How to translate a pandas calculation to SQL (group by position average salary without outliers)

69 views Asked by At

I have PosgreSQL table salary like:

| the_date    | ... | position   | ... | ... | salary | ... |  
| --------    | --- | ---------- | --- | --- | ----   | --- |
| 2024-02-19  | ... | position_A | ... | ... | 2200   | ... |
| 2024-02-19  | ... | position_B | ... | ... | 1890   | ... |
| 2024-02-19  | ... | position_B | ... | ... | 1750   | ... |
| 2024-02-20  | ... | position_C | ... | ... | 3000   | ... |
| 2024-02-20  | ... | position_C | ... | ... | 4000   | ... |
| 2024-02-20  | ... | position_A | ... | ... | 1500   | ... |
| 2024-02-21  | ... | position_A | ... | ... | 1000   | ... |
| 2024-02-21  | ... | position_B | ... | ... | 9000   | ... |
| 2024-02-22  | ... | position_C | ... | ... | 850    | ... |
| 2024-02-22  | ... | position_A | ... | ... | 9000   | ... |

etc...

I currently use approach via pandas as:


def is_outlier(s):
    # lower_limit = s.mean() - (s.std() * 3)
    # upper_limit = s.mean() + (s.std() * 3)
    lower_limit = s.median() - (s.quantile(0.25))
    upper_limit = s.median() + (s.quantile(0.75))
    return ~s.between(lower_limit, upper_limit)

...
...

sql_query = f"SELECT position, salary FROM salary WHERE the_date >= '{get_from_date()}';" # like '2023-08-28' -> today - 180 days
start = time()
df = pd.read_sql(sql=sql_text(sql_query), con=engine_salary.connect())
end = time()
print(f"pull data for salary_by_position {end - start} sec.")

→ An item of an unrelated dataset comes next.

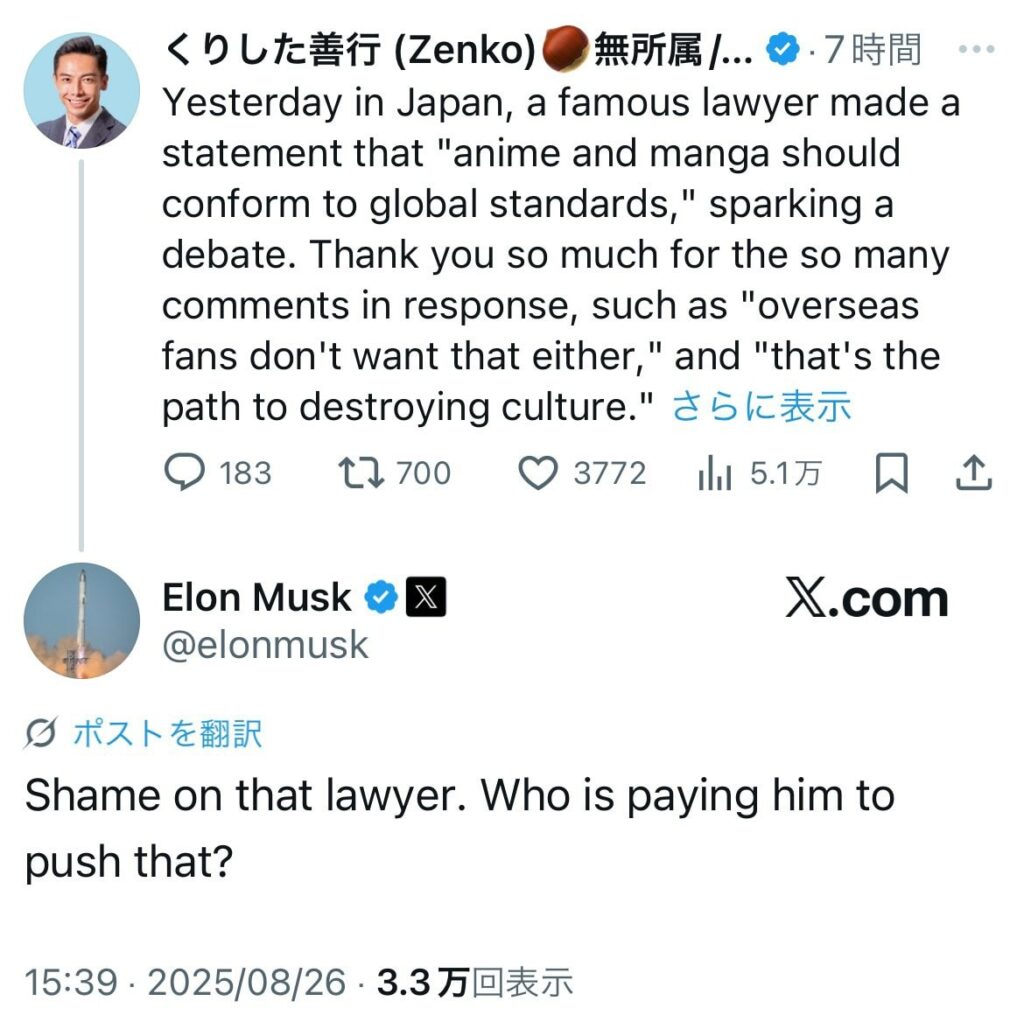Click the くりした善行 (Zenko) account name

pyautogui.click(x=348, y=50)
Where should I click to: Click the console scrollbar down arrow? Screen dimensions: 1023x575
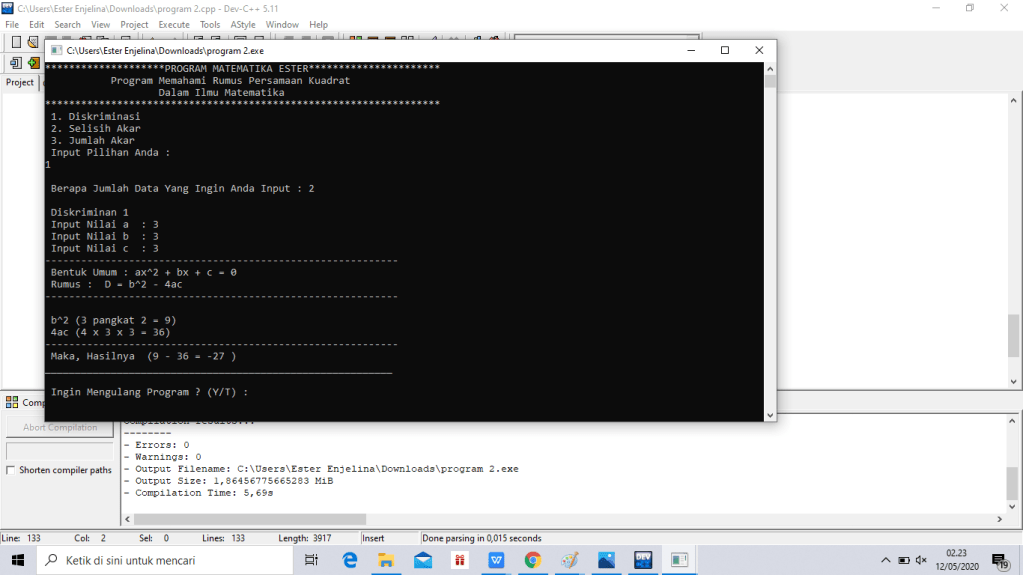770,414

df_filtered = df[~df.groupby('position', group_keys=False)['salary'].apply(is_outlier)]

df_id_grouped = df_filtered.groupby(by="position")["salary"].median().apply(lambda x: round(x, 0)).sort_values(
            ascending=True
        )

# or
df_id_grouped = df_filtered.groupby(by="position")["salary"].mean().apply(lambda x: round(x, 0)).sort_values(
            ascending=True
        )

... it works fine, but in this approach I need to load about 30k rows, download them from DB to the application and then I can calculate what I need... But I think a better approach might be to calculate the average/median salary for each position with no outliers on the DB side (using SQL) and only return 600 rows as the salary for the position

But I have no idea how I can solve this.

This query returns me the average salary for the position, but with outlier

select position, round(avg(cast(salary as numeric)), 0) as avg_salary
from salary
where the_date >= '2023-08-26'
group by position
order by avg_salary DESC

How can I extend the sql query to get the same result that the pandas calculation gives me?

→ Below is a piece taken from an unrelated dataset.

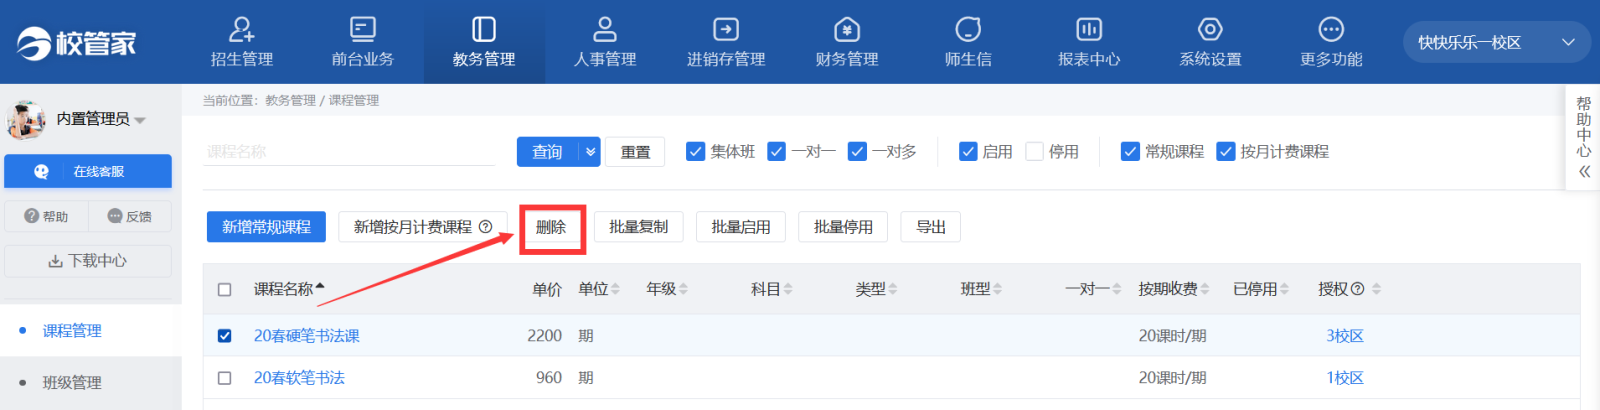Click the 财务管理 finance icon
Screen dimensions: 1600x410
pyautogui.click(x=846, y=30)
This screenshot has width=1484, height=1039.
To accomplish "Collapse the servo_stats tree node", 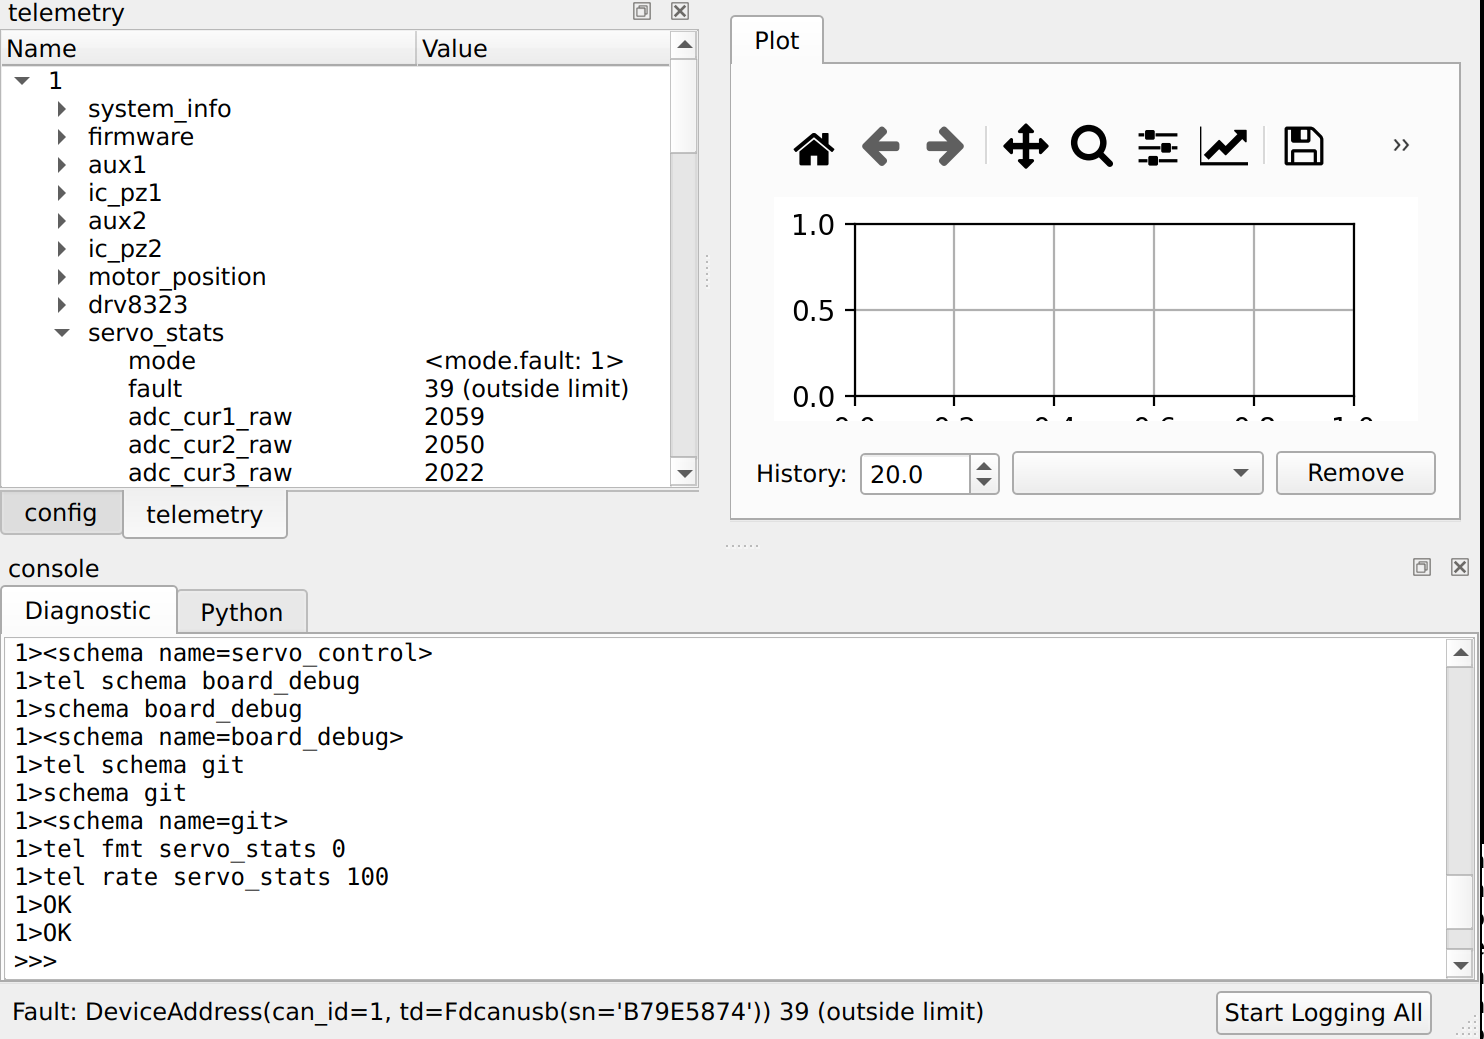I will [62, 333].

SELECT s.position, round(avg(cast(s.salary as numeric)), 2) AS avg_salary
FROM (
    SELECT s.* (
        CASE WHEN salary >= median(salary) OVER (PARTITION BY position) - 0.25 * STDDEV(salary) OVER (PARTITION BY position) AND
                  salary <= median(salary) OVER (PARTITION BY position) + 0.25 * STDDEV(salary) OVER (PARTITION BY position)
            THEN 'N' ELSE 'Y'
        END
    ) as outlier
) s
WHERE the_date >= '2023-08-26' and outlier = 'N'
GROUP BY position;

but this query doesn't work

also:

SELECT s.position, s.salary, s.Sal
FROM ( 
    SELECT position, salary, NTILE(100) OVER (ORDER BY salary) AS Sal
    FROM salary
    WHERE the_date > '2023-08-26'
) s
WHERE s.Sal BETWEEN 25 AND 75
GROUP BY s.position
ORDER BY s.salary DESC

but this query doesn't work

1

There are 1 answers

0
Metin AKTAŞ On

I think percent_rank will work for you:

    SELECT s.position, s.salary, s.percent
    FROM ( 
        SELECT position, salary, PERCENT_RANK() OVER(PARTITION BY position ORDER BY salary) AS percent
        FROM salary
        WHERE the_date > '2023-08-26'
    ) s
    WHERE s.percent BETWEEN 0.25 AND 0.75
    ORDER BY s.salary DESC